▶ What you need to do
Echo back the lines from the one containing "You are a computer-use agent. 1160x681" up to and including the one containing "Toggle Snap to", unchanged.

══ Data rows

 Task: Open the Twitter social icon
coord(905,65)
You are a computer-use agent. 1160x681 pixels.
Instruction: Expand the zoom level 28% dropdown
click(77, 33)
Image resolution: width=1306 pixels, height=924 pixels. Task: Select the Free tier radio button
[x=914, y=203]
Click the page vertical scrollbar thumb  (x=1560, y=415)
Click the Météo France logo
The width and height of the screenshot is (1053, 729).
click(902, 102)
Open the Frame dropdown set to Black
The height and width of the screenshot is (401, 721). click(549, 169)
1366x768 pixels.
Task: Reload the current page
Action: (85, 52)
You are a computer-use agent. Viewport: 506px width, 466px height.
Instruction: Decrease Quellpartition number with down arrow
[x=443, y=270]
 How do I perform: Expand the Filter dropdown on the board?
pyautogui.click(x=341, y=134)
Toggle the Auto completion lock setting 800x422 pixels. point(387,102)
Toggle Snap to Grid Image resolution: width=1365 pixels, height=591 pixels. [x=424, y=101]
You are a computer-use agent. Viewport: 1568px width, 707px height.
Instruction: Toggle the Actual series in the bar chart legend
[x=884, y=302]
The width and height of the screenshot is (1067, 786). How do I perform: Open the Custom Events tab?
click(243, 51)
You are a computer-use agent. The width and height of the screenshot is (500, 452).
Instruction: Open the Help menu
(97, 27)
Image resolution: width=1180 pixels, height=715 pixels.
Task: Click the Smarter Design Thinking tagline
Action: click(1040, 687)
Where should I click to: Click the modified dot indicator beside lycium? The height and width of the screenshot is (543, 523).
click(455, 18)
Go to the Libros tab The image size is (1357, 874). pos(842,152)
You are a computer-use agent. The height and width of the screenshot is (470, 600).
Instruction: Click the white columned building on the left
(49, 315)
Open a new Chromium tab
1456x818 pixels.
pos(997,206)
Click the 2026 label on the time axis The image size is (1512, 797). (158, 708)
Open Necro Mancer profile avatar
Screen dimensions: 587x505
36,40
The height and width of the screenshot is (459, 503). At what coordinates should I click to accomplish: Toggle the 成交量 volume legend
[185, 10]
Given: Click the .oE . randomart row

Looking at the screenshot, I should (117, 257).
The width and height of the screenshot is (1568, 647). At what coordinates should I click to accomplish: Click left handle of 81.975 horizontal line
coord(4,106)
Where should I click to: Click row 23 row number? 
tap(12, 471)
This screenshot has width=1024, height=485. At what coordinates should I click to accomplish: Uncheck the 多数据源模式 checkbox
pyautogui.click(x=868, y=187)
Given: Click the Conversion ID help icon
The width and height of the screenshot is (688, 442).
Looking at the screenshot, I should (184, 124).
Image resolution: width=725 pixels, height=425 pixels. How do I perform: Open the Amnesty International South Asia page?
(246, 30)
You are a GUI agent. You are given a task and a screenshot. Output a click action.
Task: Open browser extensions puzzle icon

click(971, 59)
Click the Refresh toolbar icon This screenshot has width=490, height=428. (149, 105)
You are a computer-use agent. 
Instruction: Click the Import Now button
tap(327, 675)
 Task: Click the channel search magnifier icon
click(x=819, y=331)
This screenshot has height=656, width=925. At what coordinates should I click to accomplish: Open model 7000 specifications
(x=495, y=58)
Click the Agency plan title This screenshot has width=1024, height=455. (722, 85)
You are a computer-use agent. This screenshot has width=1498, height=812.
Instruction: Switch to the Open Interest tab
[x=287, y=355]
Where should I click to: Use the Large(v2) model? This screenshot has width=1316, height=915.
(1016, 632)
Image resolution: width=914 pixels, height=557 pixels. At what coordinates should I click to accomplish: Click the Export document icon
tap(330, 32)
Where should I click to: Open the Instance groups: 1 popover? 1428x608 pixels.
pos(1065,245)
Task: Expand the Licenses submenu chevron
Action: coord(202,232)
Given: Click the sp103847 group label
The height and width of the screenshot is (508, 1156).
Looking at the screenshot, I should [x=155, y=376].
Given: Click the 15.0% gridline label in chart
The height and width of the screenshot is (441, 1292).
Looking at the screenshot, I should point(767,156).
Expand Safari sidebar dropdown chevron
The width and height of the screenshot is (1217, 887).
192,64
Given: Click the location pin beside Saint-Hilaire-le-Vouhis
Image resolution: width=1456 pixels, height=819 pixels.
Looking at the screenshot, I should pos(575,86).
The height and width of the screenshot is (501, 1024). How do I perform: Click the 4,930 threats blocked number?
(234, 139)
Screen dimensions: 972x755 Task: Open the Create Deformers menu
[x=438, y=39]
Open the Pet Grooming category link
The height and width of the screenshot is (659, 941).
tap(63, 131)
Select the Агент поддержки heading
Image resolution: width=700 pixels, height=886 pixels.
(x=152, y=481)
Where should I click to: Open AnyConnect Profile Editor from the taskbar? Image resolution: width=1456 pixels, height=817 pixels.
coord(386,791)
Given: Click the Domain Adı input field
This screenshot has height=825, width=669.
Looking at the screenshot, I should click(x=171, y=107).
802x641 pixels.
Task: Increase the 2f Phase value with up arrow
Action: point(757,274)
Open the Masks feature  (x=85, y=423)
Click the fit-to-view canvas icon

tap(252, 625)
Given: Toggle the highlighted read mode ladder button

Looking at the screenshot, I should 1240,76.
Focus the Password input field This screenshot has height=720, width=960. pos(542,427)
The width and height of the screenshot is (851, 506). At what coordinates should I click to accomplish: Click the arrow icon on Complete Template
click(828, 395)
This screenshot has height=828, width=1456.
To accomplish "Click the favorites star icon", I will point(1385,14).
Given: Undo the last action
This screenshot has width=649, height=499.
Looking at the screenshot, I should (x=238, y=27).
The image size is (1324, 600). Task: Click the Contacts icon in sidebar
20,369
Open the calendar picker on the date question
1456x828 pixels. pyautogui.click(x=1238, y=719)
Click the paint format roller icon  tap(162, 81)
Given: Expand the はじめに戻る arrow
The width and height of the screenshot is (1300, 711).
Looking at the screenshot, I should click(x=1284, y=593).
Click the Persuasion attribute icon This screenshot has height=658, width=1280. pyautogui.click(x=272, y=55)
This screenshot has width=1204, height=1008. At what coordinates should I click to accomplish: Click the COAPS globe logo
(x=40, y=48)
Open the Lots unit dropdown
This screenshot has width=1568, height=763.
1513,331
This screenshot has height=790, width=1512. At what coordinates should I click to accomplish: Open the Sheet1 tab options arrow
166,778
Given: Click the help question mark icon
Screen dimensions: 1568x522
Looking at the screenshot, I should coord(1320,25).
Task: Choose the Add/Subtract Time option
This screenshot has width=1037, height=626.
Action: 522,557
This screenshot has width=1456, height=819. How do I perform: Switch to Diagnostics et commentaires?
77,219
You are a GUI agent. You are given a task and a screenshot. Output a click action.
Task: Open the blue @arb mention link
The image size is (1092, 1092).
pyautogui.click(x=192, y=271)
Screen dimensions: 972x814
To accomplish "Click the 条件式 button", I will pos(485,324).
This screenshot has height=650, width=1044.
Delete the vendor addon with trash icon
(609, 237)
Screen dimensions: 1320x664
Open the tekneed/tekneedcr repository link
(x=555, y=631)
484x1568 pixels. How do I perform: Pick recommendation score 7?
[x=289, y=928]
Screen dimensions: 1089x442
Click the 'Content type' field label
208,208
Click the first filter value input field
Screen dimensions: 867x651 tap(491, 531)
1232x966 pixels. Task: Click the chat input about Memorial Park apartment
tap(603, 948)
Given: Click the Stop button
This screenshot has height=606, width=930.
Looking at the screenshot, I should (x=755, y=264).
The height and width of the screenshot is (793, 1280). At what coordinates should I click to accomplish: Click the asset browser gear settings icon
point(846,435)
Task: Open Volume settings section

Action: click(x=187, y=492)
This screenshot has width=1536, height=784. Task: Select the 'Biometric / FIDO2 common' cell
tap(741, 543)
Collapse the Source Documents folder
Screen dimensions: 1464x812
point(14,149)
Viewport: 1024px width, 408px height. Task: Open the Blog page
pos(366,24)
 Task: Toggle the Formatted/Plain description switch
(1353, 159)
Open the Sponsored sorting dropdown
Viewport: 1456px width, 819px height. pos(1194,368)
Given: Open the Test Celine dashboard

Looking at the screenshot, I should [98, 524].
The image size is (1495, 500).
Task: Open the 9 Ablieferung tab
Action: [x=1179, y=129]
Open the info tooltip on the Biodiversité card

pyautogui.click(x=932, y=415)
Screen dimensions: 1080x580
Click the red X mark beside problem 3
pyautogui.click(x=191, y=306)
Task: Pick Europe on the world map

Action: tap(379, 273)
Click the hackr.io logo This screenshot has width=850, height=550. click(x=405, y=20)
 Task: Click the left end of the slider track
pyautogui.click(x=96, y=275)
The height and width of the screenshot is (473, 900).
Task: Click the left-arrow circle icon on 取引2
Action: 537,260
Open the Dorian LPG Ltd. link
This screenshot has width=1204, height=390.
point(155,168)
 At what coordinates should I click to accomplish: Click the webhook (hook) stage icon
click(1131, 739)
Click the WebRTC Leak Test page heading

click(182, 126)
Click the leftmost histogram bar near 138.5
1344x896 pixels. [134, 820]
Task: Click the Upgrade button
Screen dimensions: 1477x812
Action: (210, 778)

════

▶ Answer in full
You are a computer-use agent. 1160x681 pixels.
Instruction: Expand the zoom level 28% dropdown
click(77, 33)
Image resolution: width=1306 pixels, height=924 pixels. Task: Select the Free tier radio button
[x=914, y=203]
Click the page vertical scrollbar thumb  (x=1560, y=415)
Click the Météo France logo
The width and height of the screenshot is (1053, 729).
click(902, 102)
Open the Frame dropdown set to Black
The height and width of the screenshot is (401, 721). click(549, 169)
1366x768 pixels.
Task: Reload the current page
Action: (85, 52)
You are a computer-use agent. Viewport: 506px width, 466px height.
Instruction: Decrease Quellpartition number with down arrow
[x=443, y=270]
 How do I perform: Expand the Filter dropdown on the board?
pyautogui.click(x=341, y=134)
Toggle the Auto completion lock setting 800x422 pixels. point(387,102)
Toggle Snap to Grid Image resolution: width=1365 pixels, height=591 pixels. [x=424, y=101]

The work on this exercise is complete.